All lines from the one that contains "Help Center (144, 2295)" through the final line of the entries must be repeated exactly. No other lines belong in the output.

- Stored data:
────────────────

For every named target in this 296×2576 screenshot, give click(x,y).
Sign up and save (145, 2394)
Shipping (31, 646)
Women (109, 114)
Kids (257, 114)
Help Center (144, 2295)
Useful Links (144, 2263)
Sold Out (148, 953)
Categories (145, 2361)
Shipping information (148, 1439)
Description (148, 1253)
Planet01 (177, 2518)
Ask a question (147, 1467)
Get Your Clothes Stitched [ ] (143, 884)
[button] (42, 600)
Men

────────────────

- WORKED SOLUTION:
Help Center (144, 2295)
Useful Links (144, 2263)
Sold Out (148, 953)
Categories (145, 2361)
Shipping information (148, 1439)
Description (148, 1253)
Planet01 (177, 2518)
Ask a question (147, 1467)
Get Your Clothes Stitched [ ] (143, 884)
[button] (42, 600)
Men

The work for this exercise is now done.